Answer the following questions to deepen your understanding of the article.

How does the article describe what Record & Replay is?

  • A feature that turns your actions on macOS into a reusable skill by demonstration

    Correct!

    As the article explains, Record & Replay is a Codex feature that records your actions and turns them into a reusable skill.

  • A feature that learns from your prompt history to reproduce your writing style

    Try again

    Record & Replay records on-screen actions on macOS, not your writing style.

  • A feature that analyzes a codebase and auto-generates tests

    Try again

    The article does not mention test generation. Its subject is recording the user's actions.

  • A dashboard for centrally managing multiple MCP servers

    Try again

    An MCP server is one of its components, but Record & Replay itself records actions and turns them into skills.

Which pair correctly lists the two components that make up the Record & Replay plugin?

  • The `skill-creator` skill and the Computer Use agent

    Try again

    skill-creator is used when converting to a skill, but it is not one of the plugin's two components.

  • The `event-stream` MCP server and the `record-and-replay` skill

    Correct!

    As the article states, the plugin consists of the `event-stream` MCP server that records actions and the `record-and-replay` skill that creates a skill from the recording.

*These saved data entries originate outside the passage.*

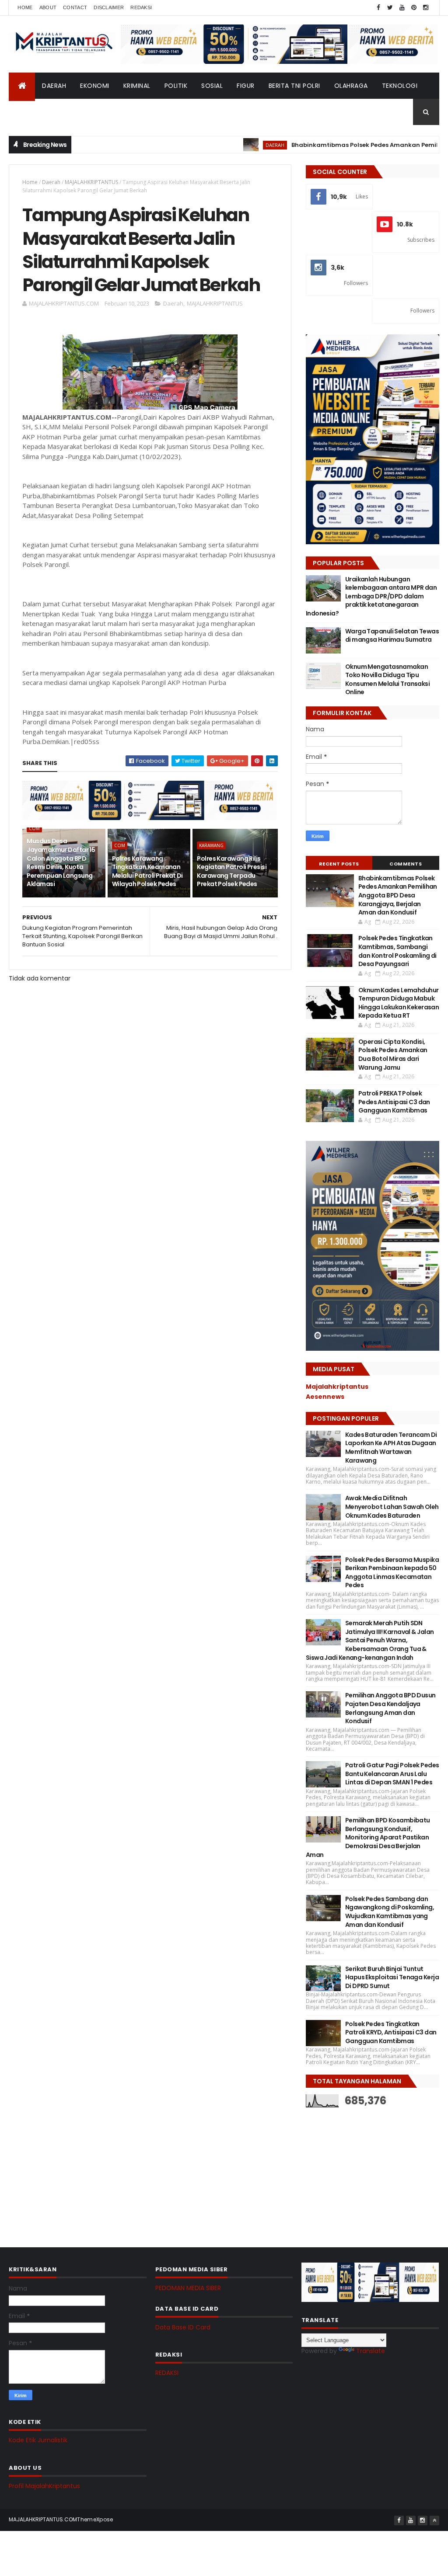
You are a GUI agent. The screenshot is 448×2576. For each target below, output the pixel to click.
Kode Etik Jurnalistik (38, 2440)
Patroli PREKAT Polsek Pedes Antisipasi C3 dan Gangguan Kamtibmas (394, 1102)
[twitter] (390, 7)
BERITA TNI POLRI (294, 85)
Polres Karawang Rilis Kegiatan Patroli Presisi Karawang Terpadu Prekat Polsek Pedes (231, 871)
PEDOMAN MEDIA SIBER (188, 2288)
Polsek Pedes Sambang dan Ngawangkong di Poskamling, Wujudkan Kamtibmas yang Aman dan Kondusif (389, 1912)
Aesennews (325, 1396)
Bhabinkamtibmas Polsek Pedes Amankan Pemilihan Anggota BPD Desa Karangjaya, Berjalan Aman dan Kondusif (397, 895)
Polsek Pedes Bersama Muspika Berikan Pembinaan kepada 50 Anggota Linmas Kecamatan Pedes (392, 1572)
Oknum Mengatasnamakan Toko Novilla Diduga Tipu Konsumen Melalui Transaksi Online (387, 679)
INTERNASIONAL (83, 112)
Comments (405, 863)
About (48, 7)
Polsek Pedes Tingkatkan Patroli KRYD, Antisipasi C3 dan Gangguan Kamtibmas (391, 2032)
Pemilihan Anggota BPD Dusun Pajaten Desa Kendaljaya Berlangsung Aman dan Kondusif (390, 1708)
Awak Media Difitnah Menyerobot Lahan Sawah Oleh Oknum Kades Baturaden (392, 1506)
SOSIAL (212, 85)
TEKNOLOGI (400, 85)
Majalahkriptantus (337, 1386)
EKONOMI (94, 85)
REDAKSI (166, 2372)
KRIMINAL (136, 85)
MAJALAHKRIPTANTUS (91, 182)
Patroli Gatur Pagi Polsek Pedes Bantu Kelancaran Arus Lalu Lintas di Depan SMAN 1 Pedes (392, 1774)
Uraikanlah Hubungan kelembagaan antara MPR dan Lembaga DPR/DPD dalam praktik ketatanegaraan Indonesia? (371, 596)
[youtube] (402, 7)
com (34, 828)
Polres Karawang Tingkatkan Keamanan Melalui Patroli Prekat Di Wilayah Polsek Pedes (147, 871)
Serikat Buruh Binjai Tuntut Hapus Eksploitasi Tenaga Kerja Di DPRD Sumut (392, 1977)
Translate (370, 2351)
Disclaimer (109, 7)
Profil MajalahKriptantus (44, 2486)
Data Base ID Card (182, 2327)
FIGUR (246, 85)
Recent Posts (339, 863)
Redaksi (141, 7)
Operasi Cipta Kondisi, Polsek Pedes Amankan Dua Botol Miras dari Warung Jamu (392, 1054)
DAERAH (54, 85)
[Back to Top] (434, 2520)
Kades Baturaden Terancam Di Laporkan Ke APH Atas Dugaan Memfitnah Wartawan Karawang (391, 1447)
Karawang (211, 845)
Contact (75, 7)
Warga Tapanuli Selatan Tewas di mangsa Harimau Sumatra (392, 635)
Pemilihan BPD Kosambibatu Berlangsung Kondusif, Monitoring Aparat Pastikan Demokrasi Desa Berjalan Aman (368, 1837)
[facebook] (378, 7)
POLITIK (176, 85)
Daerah (51, 182)
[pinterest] (414, 7)
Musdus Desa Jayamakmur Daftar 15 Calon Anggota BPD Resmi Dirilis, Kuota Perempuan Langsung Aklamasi (61, 862)
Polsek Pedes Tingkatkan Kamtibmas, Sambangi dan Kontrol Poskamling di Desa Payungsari (397, 951)
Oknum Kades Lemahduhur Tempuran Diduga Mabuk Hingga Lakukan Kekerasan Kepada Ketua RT (398, 1003)
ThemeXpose (95, 2519)
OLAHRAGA (351, 85)
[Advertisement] (371, 2170)
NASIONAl (31, 112)
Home (25, 7)
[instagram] (425, 7)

  • The two files `session.json` and `events.jsonl`

    Try again

    These are files saved as the result of recording, not components of the plugin.

  • The Codex App and a Chrome browser extension

    Try again

    The Codex App is a prerequisite, but it is not one of the plugin's two components.

What benefit does the article cite for storing recorded actions as accessibility API information rather than as screen coordinates?

  • The recording file becomes smaller than coordinate-based storage

    Try again

    The article does not mention any file-size advantage.

  • The actions can be reproduced by understanding their intent even if the screen layout changes

    Correct!

    As the article explains, because actions are stored as UI element information rather than coordinates, they can be reproduced even when the screen layout changes.

  • Recordings can be shared without a network connection

    Try again

    There is no mention of offline sharing. The cited benefit is resilience to layout changes.

  • Passwords are automatically encrypted during recording

    Try again

    Handling of sensitive information is mentioned, but the benefit of not using coordinates is resilience to screen layout changes.